- Provided information
------------
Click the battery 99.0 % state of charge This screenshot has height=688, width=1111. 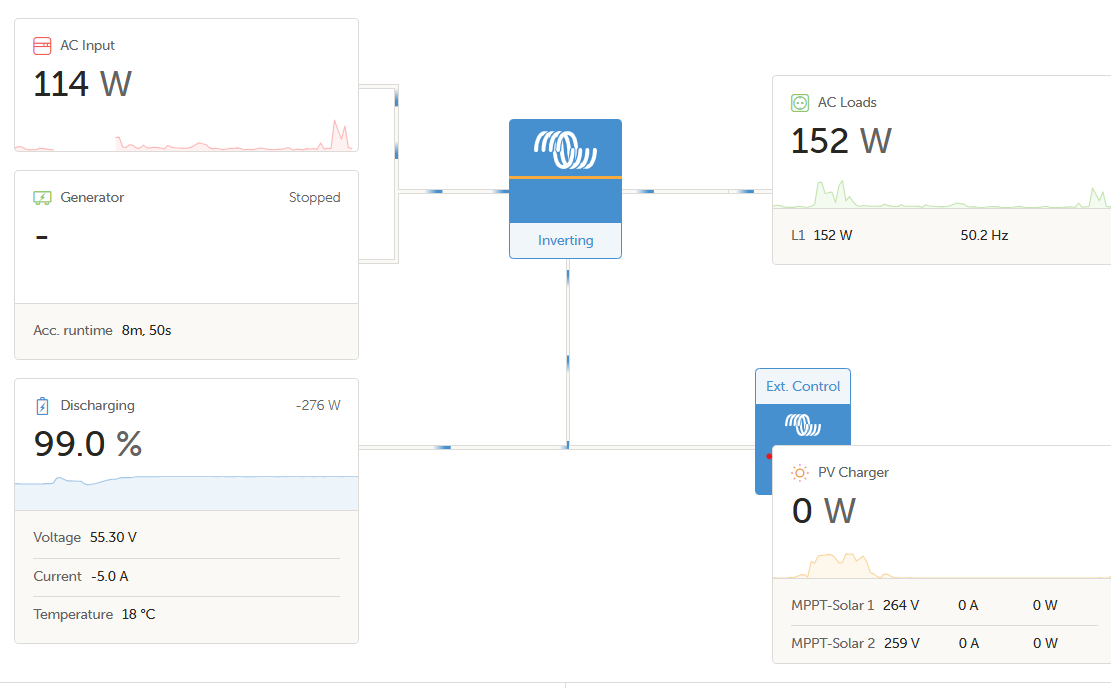coord(88,443)
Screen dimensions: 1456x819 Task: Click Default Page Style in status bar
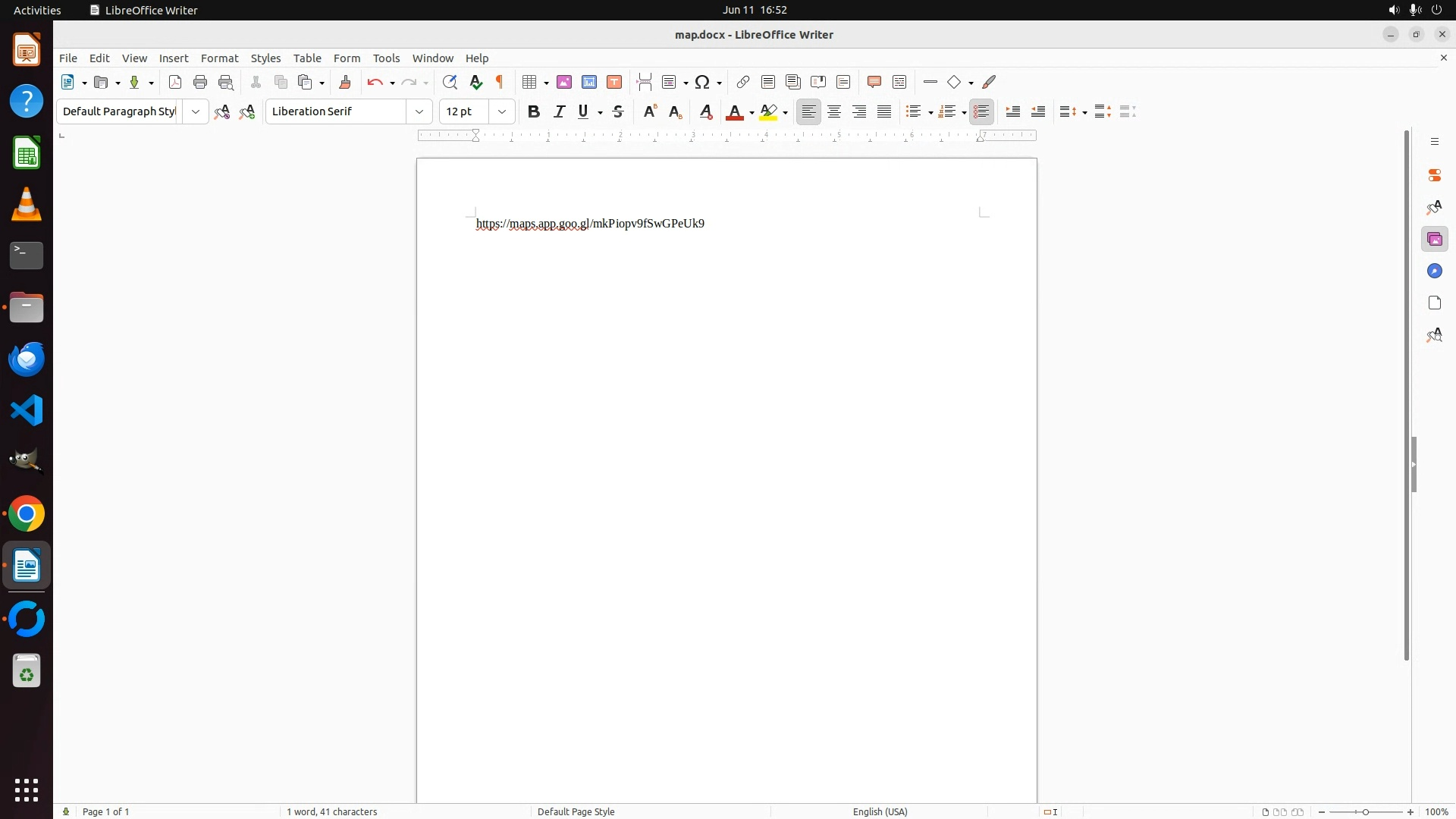pyautogui.click(x=576, y=811)
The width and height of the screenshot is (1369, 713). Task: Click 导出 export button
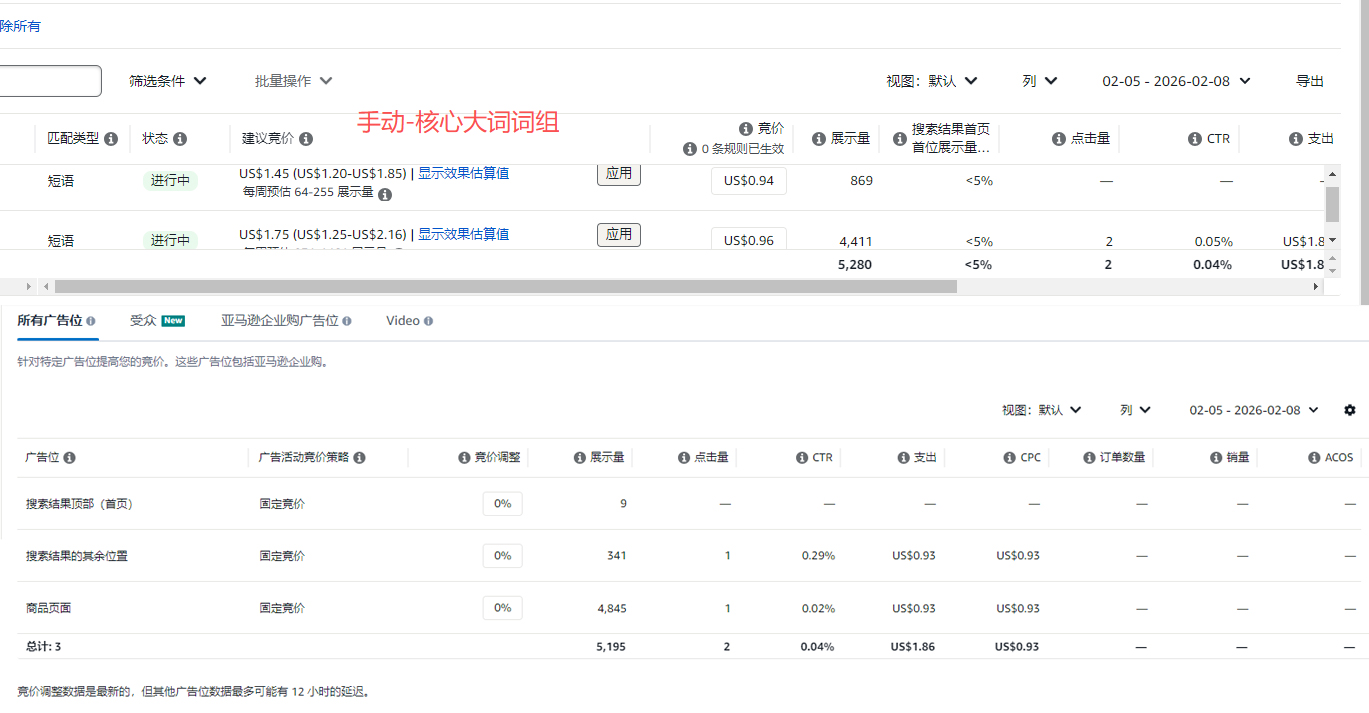1309,81
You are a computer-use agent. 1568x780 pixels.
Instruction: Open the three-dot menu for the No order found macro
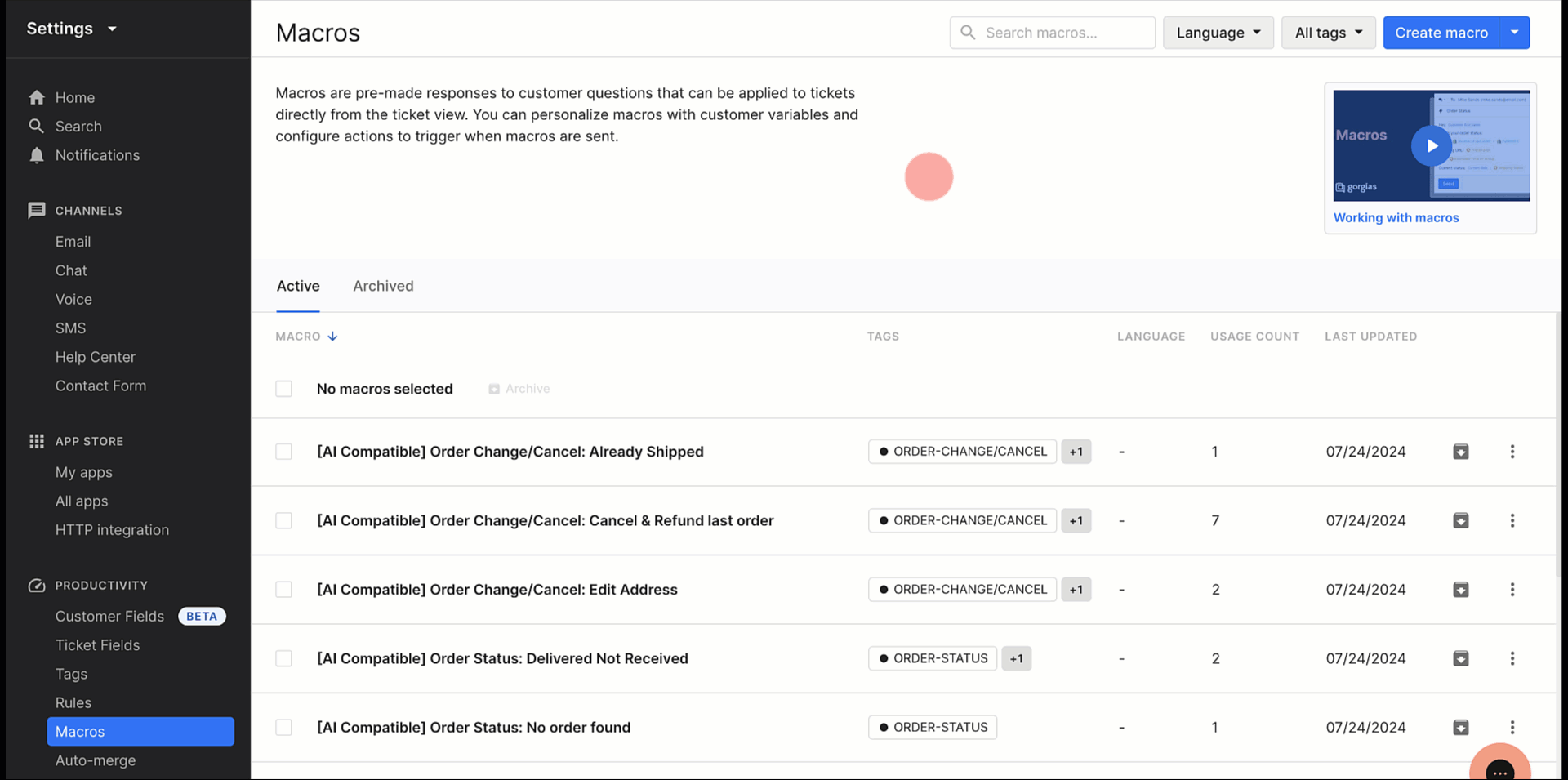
------------
- Request
Rewrite the rows from the line containing "The width and" through the last row, including both, changing "export button" to "export icon" and keeping everything else the same. Leave the pictures out.

- Answer in full
The width and height of the screenshot is (1369, 713). Task: Click 导出 export icon
1309,81
You are a computer-use agent. 1568x780 pixels.
Instruction: Open the three-dot menu for the No order found macro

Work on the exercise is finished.